* **Problem**
Please render every line of the records below as a JSON list of strings, one string per line, omitting blank lines.

※

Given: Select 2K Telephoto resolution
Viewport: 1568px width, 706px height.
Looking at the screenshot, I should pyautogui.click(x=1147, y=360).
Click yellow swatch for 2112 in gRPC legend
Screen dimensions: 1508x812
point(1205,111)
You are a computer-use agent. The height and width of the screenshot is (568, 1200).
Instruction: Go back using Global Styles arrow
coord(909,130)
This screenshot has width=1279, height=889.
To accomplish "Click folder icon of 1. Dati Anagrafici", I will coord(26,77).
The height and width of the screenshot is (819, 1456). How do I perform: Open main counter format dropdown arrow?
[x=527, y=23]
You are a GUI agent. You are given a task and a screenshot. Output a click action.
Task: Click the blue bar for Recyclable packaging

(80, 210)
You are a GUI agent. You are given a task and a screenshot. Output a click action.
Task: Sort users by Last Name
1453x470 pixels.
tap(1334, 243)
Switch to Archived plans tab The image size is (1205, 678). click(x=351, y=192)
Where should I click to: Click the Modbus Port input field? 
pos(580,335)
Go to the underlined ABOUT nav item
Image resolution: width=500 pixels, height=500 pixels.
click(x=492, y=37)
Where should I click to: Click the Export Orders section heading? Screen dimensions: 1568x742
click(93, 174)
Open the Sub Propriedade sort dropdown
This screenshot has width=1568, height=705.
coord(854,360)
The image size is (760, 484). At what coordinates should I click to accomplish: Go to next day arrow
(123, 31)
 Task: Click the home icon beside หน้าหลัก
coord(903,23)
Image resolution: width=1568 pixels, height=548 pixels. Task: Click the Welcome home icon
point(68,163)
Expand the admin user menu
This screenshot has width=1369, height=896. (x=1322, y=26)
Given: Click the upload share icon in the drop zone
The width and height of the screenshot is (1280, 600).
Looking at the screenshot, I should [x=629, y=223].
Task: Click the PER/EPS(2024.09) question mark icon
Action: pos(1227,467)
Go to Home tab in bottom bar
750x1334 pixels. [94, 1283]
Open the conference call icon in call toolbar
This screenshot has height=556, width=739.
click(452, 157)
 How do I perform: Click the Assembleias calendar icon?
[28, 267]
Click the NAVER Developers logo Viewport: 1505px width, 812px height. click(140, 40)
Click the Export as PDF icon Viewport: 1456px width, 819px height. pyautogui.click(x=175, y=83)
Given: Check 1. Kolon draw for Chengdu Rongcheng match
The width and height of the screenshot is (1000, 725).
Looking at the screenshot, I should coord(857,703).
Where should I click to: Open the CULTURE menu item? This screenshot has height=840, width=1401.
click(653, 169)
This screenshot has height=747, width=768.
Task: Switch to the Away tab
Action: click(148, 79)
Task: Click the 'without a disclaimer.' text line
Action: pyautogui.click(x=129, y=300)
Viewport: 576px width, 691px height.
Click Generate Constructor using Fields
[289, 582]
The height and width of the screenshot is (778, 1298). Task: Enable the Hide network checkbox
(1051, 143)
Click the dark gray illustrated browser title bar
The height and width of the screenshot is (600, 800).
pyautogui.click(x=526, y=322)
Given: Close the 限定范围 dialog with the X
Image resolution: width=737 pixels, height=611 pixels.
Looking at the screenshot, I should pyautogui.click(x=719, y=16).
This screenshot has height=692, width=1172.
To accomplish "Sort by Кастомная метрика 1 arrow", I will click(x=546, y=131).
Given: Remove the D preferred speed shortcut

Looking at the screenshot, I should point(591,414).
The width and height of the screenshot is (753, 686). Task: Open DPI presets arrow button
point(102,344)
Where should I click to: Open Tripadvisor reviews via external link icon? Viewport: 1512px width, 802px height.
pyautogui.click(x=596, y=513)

※

* **Complete output**
[
  "Given: Select 2K Telephoto resolution",
  "Viewport: 1568px width, 706px height.",
  "Looking at the screenshot, I should pyautogui.click(x=1147, y=360).",
  "Click yellow swatch for 2112 in gRPC legend",
  "Screen dimensions: 1508x812",
  "point(1205,111)",
  "You are a computer-use agent. The height and width of the screenshot is (568, 1200).",
  "Instruction: Go back using Global Styles arrow",
  "coord(909,130)",
  "This screenshot has width=1279, height=889.",
  "To accomplish \"Click folder icon of 1. Dati Anagrafici\", I will coord(26,77).",
  "The height and width of the screenshot is (819, 1456). How do I perform: Open main counter format dropdown arrow?",
  "[x=527, y=23]",
  "You are a GUI agent. You are given a task and a screenshot. Output a click action.",
  "Task: Click the blue bar for Recyclable packaging",
  "(80, 210)",
  "You are a GUI agent. You are given a task and a screenshot. Output a click action.",
  "Task: Sort users by Last Name",
  "1453x470 pixels.",
  "tap(1334, 243)",
  "Switch to Archived plans tab The image size is (1205, 678). click(x=351, y=192)",
  "Where should I click to: Click the Modbus Port input field? ",
  "pos(580,335)",
  "Go to the underlined ABOUT nav item",
  "Image resolution: width=500 pixels, height=500 pixels.",
  "click(x=492, y=37)",
  "Where should I click to: Click the Export Orders section heading? Screen dimensions: 1568x742",
  "click(93, 174)",
  "Open the Sub Propriedade sort dropdown",
  "This screenshot has width=1568, height=705.",
  "coord(854,360)",
  "The image size is (760, 484). At what coordinates should I click to accomplish: Go to next day arrow",
  "(123, 31)",
  " Task: Click the home icon beside หน้าหลัก",
  "coord(903,23)",
  "Image resolution: width=1568 pixels, height=548 pixels. Task: Click the Welcome home icon",
  "point(68,163)",
  "Expand the admin user menu",
  "This screenshot has width=1369, height=896. (x=1322, y=26)",
  "Given: Click the upload share icon in the drop zone",
  "The width and height of the screenshot is (1280, 600).",
  "Looking at the screenshot, I should [x=629, y=223].",
  "Task: Click the PER/EPS(2024.09) question mark icon",
  "Action: pos(1227,467)",
  "Go to Home tab in bottom bar",
  "750x1334 pixels. [94, 1283]",
  "Open the conference call icon in call toolbar",
  "This screenshot has height=556, width=739.",
  "click(452, 157)",
  " How do I perform: Click the Assembleias calendar icon?",
  "[28, 267]",
  "Click the NAVER Developers logo Viewport: 1505px width, 812px height. click(140, 40)",
  "Click the Export as PDF icon Viewport: 1456px width, 819px height. pyautogui.click(x=175, y=83)",
  "Given: Check 1. Kolon draw for Chengdu Rongcheng match",
  "The width and height of the screenshot is (1000, 725).",
  "Looking at the screenshot, I should coord(857,703).",
  "Where should I click to: Open the CULTURE menu item? This screenshot has height=840, width=1401.",
  "click(653, 169)",
  "This screenshot has height=747, width=768.",
  "Task: Switch to the Away tab",
  "Action: click(148, 79)",
  "Task: Click the 'without a disclaimer.' text line",
  "Action: pyautogui.click(x=129, y=300)",
  "Viewport: 576px width, 691px height.",
  "Click Generate Constructor using Fields",
  "[289, 582]",
  "The height and width of the screenshot is (778, 1298). Task: Enable the Hide network checkbox",
  "(1051, 143)",
  "Click the dark gray illustrated browser title bar",
  "The height and width of the screenshot is (600, 800).",
  "pyautogui.click(x=526, y=322)",
  "Given: Close the 限定范围 dialog with the X",
  "Image resolution: width=737 pixels, height=611 pixels.",
  "Looking at the screenshot, I should pyautogui.click(x=719, y=16).",
  "This screenshot has height=692, width=1172.",
  "To accomplish \"Sort by Кастомная метрика 1 arrow\", I will click(x=546, y=131).",
  "Given: Remove the D preferred speed shortcut",
  "Looking at the screenshot, I should point(591,414).",
  "The width and height of the screenshot is (753, 686). Task: Open DPI presets arrow button",
  "point(102,344)",
  "Where should I click to: Open Tripadvisor reviews via external link icon? Viewport: 1512px width, 802px height.",
  "pyautogui.click(x=596, y=513)"
]